Le ministre de l’Economie veut faire de la France « la première nation décarbonnée en Europe ». Un projet de loi sur l’industrie verte sera présenté au Parlement en juin ou juillet.

Bruno Le Maire est un homme pressé. Lors de ses vœux aux acteurs économiques le 4 janvier dernier, le ministre de l’Economie a dévoilé son intention de présenter au plus vite un texte de loi visant à « une réindustrialisation verte rapide, massive et planifiée » du pays. C’est même devenu pour le ministre « une priorité absolue ». « Le travail de fond doit être fait d’ici à la fin mars, pour une présentation du texte en avril, et un dépôt au Parlement en juin ou juillet » a précisé dans la foulée Bercy. Le texte tel que résumé par Bruno Le Maire sur les ondes de France Inter « comportera des dispositions fiscales, réglementaires, législatives » pour « accélérer la [création] de sites industriels sur le territoire français, pour inciter à la décarbonation de l’industrie, pour mieux former, qualifier ». Plusieurs pistes de réflexion et de travail sont ainsi pointées dans ce projet de loi qui intervient après celui visant à accélérer le déploiement des énergies renouvelables, premier grand texte « vert » du quinquennat adopté sur le fil le 10 janvier dernier. Il s’agit d’abord de « renforcer l’attractivité de la France, via la réglementation, la fiscalité, la mobilisation du financement privé (épargne) ». Le ministre veut ensuite « raccourcir les délais [et] simplifier les procédures » pour accélérer les processus d’autorisation d’installation de nouveaux sites industriels et de réhabilitation de friches industrielles. Autre chantier, celui visant à « promouvoir le produire français et la production européenne » avec la création d’un label « industrie verte ». Le texte porté par le ministre entend également inciter les Français à réorienter et verdir leur épargne (2500 milliards d’euros) vers l’industrie avec la création d’un « livret industrie verte ». Enfin ce verdissement ne pourra se faire sans que l’on prépare « les compétences de l’industrie verte » de demain avec une objectif affiché d’attirer davantage de femmes. En bref, pour le ministre, il s’agit « de mieux former, mieux qualifier ».

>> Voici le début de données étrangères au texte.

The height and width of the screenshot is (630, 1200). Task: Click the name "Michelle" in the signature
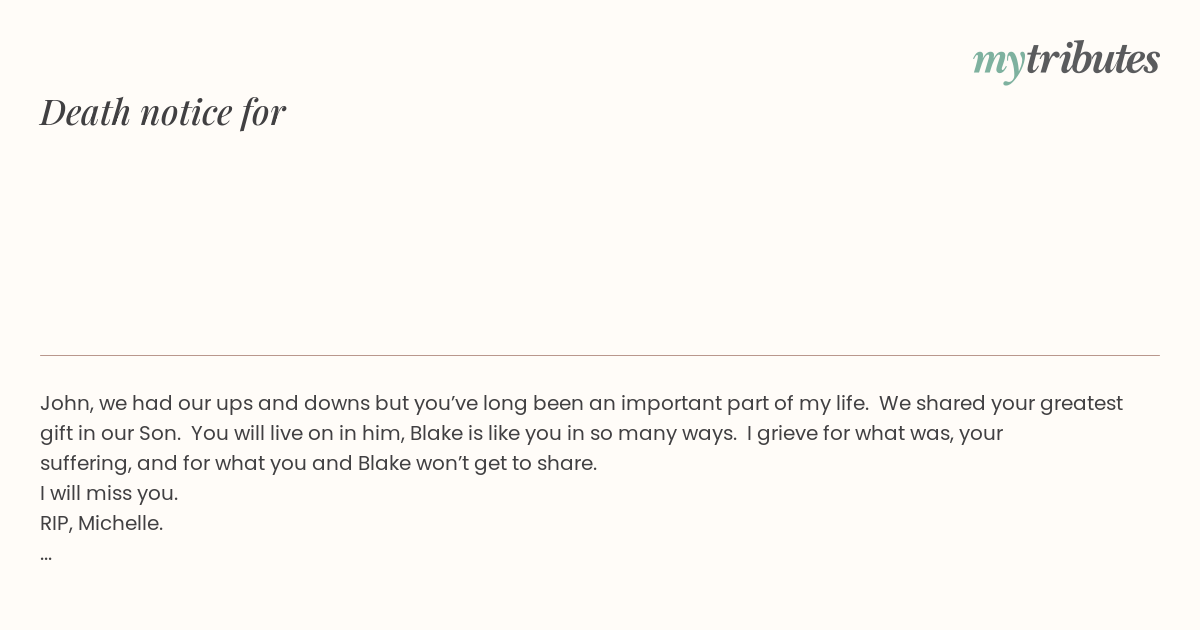[x=120, y=523]
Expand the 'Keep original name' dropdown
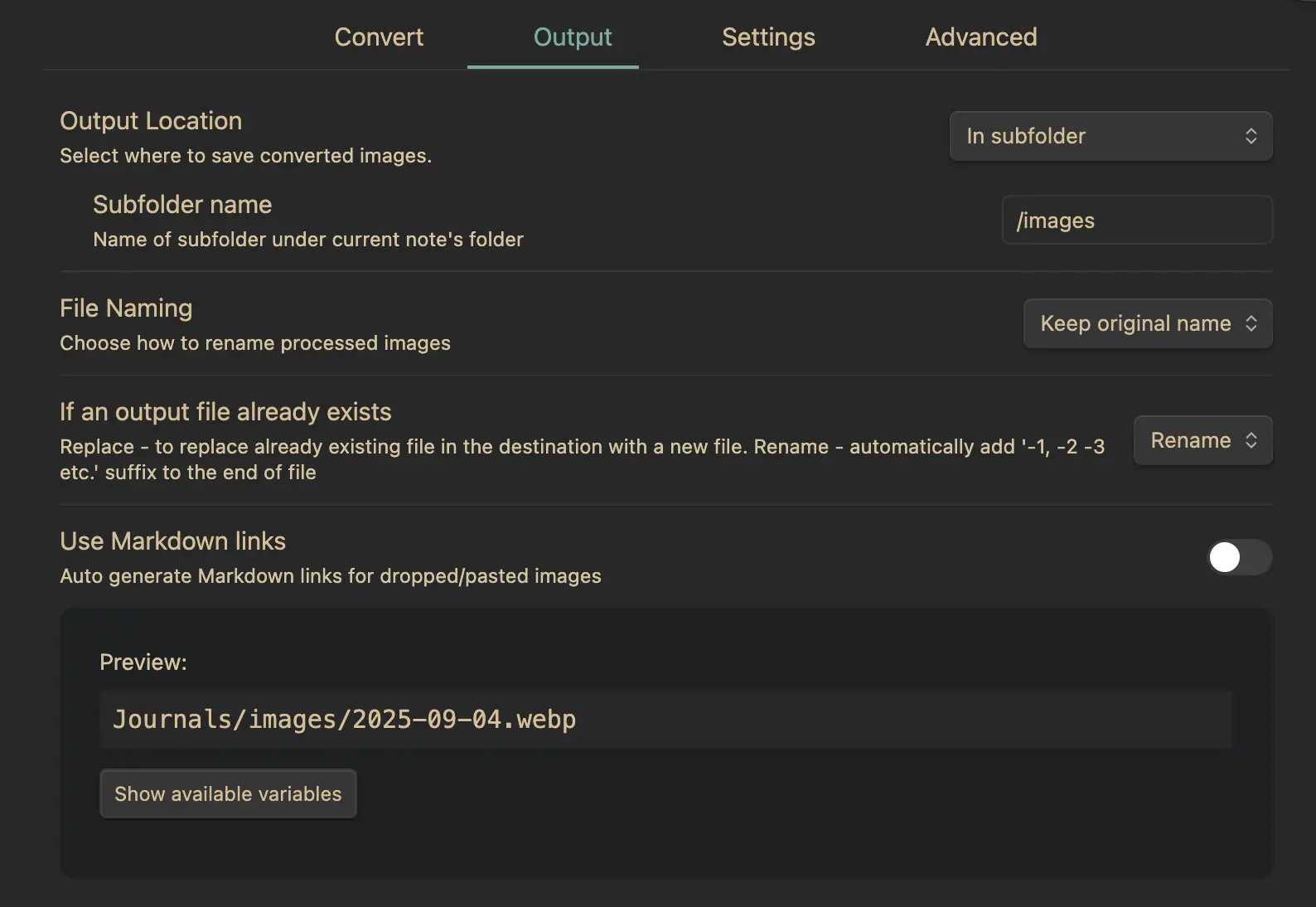 (x=1146, y=323)
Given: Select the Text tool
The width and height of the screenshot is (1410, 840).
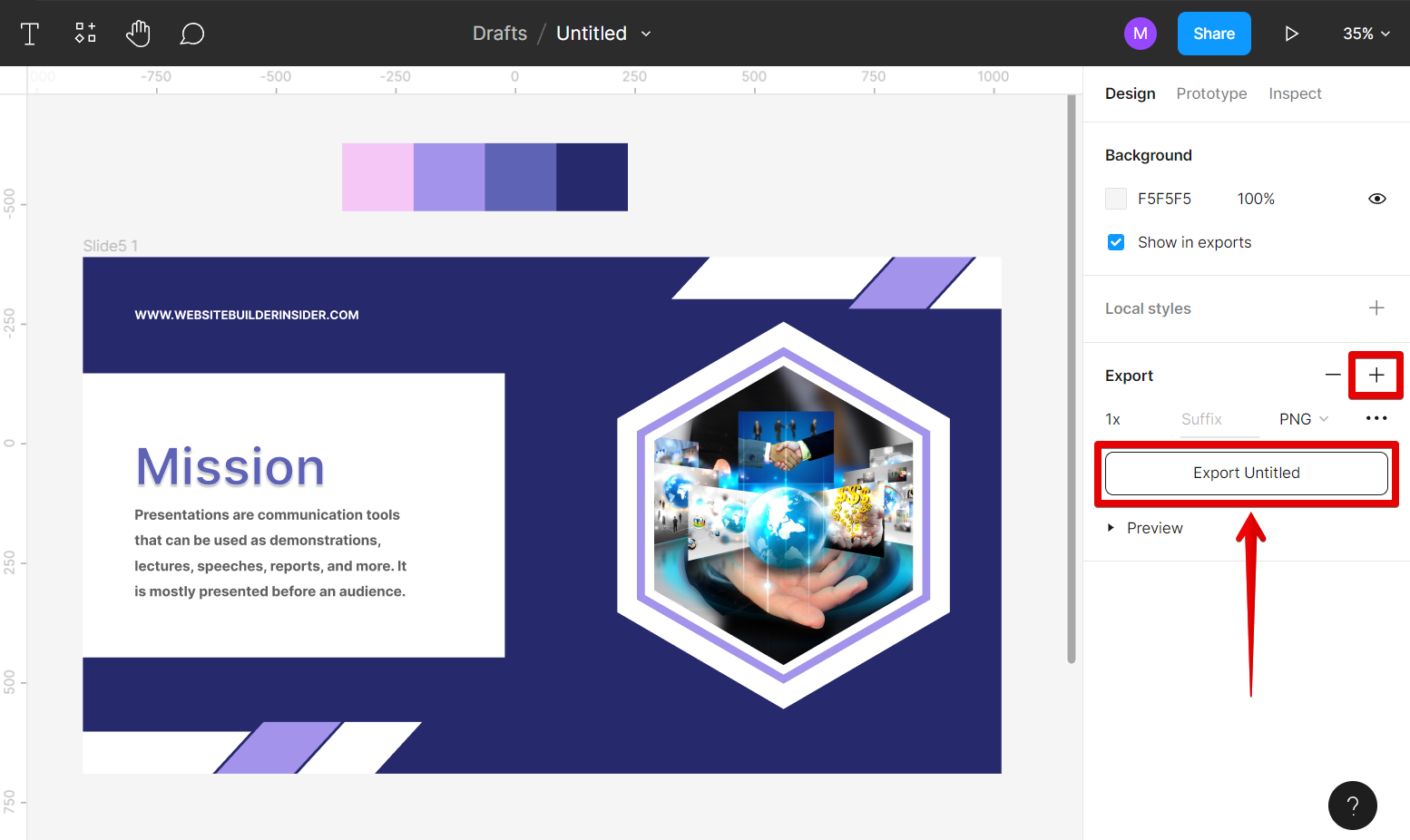Looking at the screenshot, I should click(30, 34).
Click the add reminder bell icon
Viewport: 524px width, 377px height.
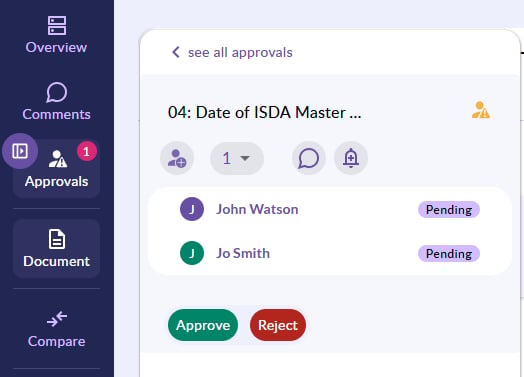pyautogui.click(x=351, y=158)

A l’Assemblée, le projet de loi « industrie verte » empruntera à la loi Pacte de 2019 la même méthode de concertation - écoute, dialogue, concertation assure-t-on à Bercy et au Palais Bourbon. Une consultation en ligne est également prévue. Le texte a été placé sous la tutelle du président de la commission des affaires économiques, Guillaume Kasbarian (RE, Eure-et-Loir). Il sera aidé dans sa mission de préparation par plusieurs députés (Mathieu Lefèvre, Marie-Agnès Poussier-Winsback, Bruno Millienne, Astrid Panosyan et Damien Adam), eux-mêmes épaulés par un élu local et un chef d’entreprise reconnu dans leurs domaines de compétences (les noms de Thierry Déau, le directeur général du fonds Meridiam ou de l’entrepreneur Moussa Kamara ont été avancés) et des représentants associatifs.

Avec ce texte, la volonté de Bercy est aussi et surtout de tenter de répliquer à l’« Inflation Reduction Acte » (IRA), une loi américaine portée par Joe Biden et votée l’an dernier qui vise à subventionner très largement les industries sur la voie de la décarbonation en les incitant à se relocaliser aux Etats-Unis (panneaux électriques, voitures électriques...). Emmanuel Macron avait alors déclaré que cette loi était un acte « pas amical » Il avait aussi promis d’évoquer le sujet avec le président américain lors de sa visite d’Etat. Cela n’a visiblement pas suffit. « Pour peser dans la concurrence internationale, nous devons être les précurseurs et les champions de l’industrie décarbonée ; les Etats Unis ne s’y sont pas trompés avec l’IRA » insiste d’ailleurs Bercy dans un document. Et Bruno Le Maire a justement déclaré vouloir « des aides d’Etat plus importantes, simplifiées, plus rapides, pour ceux qui veulent localiser leur industrie verte au niveau européen ». A la fin de l’année dernière, une « contribution franco-allemande » sur le sujet a notamment été présentée à la Commission européenne en espérant une réaction commune face à cette offensive américaine.